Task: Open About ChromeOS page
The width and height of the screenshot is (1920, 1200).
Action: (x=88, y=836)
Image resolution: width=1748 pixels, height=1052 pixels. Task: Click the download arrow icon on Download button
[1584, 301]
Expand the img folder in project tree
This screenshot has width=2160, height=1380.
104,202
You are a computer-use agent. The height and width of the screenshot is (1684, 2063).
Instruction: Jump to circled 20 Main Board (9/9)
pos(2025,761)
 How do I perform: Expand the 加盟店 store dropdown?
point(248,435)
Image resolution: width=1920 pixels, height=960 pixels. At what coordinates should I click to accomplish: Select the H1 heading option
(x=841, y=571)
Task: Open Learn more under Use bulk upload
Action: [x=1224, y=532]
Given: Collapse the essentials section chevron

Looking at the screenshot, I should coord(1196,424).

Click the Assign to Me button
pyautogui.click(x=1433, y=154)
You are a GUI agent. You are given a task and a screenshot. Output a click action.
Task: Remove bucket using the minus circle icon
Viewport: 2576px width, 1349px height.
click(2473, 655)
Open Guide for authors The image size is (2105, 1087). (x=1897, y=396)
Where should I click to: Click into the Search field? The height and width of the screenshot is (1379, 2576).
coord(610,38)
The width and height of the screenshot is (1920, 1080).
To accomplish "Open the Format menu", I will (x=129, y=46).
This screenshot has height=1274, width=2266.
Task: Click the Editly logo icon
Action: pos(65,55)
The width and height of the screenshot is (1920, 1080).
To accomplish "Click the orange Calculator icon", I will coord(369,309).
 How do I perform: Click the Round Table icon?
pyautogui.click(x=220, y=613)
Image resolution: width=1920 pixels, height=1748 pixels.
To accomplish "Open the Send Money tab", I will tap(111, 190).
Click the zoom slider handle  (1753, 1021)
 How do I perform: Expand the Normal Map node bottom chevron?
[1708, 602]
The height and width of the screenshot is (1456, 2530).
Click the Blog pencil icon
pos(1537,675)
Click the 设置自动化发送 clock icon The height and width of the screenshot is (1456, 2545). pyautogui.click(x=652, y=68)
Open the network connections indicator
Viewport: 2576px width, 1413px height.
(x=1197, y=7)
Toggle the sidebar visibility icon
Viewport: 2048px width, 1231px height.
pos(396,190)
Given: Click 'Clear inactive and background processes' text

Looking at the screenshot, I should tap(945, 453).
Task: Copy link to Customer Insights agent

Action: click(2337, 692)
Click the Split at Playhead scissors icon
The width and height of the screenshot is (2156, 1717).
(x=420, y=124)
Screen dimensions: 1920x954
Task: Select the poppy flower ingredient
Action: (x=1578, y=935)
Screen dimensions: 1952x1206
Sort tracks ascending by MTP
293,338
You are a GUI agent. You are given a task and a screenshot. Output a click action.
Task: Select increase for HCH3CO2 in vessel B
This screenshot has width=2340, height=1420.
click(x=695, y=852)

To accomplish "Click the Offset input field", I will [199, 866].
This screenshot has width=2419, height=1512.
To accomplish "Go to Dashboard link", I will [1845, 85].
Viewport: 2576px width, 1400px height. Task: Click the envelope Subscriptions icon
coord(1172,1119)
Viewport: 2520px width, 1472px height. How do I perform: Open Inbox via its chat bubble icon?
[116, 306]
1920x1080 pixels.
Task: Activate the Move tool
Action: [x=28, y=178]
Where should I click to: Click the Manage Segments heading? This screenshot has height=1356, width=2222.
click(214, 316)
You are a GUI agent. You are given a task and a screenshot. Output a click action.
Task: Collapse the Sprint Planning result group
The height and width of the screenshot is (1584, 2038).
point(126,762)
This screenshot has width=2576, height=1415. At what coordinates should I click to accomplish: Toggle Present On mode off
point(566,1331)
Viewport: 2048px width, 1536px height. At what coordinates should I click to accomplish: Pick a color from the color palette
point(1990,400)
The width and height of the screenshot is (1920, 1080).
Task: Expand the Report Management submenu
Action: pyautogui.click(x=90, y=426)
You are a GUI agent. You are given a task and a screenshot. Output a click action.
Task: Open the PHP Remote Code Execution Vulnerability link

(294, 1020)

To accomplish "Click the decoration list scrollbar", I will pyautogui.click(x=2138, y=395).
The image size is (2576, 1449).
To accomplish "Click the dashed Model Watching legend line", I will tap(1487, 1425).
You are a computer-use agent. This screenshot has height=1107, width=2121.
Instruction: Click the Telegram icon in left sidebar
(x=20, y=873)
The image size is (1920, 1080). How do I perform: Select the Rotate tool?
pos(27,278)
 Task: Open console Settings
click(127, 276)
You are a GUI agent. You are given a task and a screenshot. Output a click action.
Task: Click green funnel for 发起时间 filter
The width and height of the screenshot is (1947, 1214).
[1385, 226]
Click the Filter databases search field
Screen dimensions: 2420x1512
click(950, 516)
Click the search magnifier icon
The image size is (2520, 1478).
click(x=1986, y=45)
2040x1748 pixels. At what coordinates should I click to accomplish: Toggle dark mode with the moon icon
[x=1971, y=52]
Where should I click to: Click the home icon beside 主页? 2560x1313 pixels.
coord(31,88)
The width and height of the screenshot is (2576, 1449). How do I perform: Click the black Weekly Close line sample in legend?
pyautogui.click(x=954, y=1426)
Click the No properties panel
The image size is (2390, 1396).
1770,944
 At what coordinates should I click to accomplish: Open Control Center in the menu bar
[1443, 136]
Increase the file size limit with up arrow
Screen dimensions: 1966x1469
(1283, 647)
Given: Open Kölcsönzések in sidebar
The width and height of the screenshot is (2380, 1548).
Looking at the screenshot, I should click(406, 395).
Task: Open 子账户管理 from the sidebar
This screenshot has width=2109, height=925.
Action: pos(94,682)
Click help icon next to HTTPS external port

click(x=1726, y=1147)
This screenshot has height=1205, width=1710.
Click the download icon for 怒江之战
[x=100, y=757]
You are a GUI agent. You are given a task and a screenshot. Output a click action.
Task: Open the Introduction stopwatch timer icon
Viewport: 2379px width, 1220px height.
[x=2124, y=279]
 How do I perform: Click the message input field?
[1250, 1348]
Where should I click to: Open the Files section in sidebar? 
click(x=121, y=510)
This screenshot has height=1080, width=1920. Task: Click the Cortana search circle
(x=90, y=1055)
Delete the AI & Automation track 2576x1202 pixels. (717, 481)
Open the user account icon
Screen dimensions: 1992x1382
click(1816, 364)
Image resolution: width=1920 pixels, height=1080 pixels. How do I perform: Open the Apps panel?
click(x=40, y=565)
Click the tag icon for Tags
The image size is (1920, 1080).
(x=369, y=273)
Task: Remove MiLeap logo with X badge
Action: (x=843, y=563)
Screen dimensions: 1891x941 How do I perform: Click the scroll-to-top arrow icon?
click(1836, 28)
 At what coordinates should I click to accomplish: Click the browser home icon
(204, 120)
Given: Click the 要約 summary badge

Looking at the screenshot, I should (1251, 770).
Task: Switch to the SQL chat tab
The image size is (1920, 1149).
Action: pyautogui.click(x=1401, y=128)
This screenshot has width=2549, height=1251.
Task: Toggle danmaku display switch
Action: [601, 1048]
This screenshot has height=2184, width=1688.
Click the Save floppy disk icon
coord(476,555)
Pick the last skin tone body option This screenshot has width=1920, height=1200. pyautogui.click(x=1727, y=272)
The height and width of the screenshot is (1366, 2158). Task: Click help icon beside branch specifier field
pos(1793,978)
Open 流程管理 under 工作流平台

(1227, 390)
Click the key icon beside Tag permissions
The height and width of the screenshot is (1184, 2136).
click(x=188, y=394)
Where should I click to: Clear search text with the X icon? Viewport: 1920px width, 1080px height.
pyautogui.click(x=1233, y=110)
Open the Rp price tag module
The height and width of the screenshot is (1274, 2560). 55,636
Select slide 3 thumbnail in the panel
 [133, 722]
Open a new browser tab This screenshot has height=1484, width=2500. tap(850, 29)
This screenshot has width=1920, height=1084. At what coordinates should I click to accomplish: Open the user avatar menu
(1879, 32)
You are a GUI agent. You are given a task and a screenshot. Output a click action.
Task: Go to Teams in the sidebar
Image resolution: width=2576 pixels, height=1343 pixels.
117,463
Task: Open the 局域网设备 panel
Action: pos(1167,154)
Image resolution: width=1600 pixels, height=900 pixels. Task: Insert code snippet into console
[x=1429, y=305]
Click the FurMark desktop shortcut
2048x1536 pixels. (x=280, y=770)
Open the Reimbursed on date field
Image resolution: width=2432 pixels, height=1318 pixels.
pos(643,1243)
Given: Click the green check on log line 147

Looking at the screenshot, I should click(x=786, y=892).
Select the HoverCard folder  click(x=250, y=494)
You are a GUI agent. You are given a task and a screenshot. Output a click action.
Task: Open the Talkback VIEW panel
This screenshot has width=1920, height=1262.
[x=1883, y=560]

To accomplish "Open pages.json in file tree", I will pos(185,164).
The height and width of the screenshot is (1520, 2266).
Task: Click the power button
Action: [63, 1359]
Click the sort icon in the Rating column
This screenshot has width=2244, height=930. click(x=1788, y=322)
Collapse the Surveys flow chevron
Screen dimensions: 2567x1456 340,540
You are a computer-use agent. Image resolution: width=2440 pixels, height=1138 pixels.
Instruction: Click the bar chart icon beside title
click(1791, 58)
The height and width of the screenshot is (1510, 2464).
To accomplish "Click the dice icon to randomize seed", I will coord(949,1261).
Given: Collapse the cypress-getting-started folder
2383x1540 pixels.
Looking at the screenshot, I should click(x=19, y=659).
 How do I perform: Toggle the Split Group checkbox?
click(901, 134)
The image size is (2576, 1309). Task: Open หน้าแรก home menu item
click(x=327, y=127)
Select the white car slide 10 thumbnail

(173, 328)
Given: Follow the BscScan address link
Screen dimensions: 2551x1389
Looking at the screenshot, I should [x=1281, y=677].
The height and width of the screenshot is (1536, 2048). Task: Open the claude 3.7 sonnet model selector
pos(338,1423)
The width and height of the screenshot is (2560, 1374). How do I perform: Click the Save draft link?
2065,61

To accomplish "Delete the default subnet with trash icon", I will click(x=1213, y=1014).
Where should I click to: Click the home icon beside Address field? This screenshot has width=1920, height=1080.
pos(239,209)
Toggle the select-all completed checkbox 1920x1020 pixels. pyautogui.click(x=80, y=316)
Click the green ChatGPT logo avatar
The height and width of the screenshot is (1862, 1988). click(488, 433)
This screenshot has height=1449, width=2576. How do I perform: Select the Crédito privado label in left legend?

###

Description of the task: Where in the entries does the word "folder" occur? Copy out each line that has it.

Task response:
Expand the img folder in project tree
Select the HoverCard folder  click(x=250, y=494)
Given: Collapse the cypress-getting-started folder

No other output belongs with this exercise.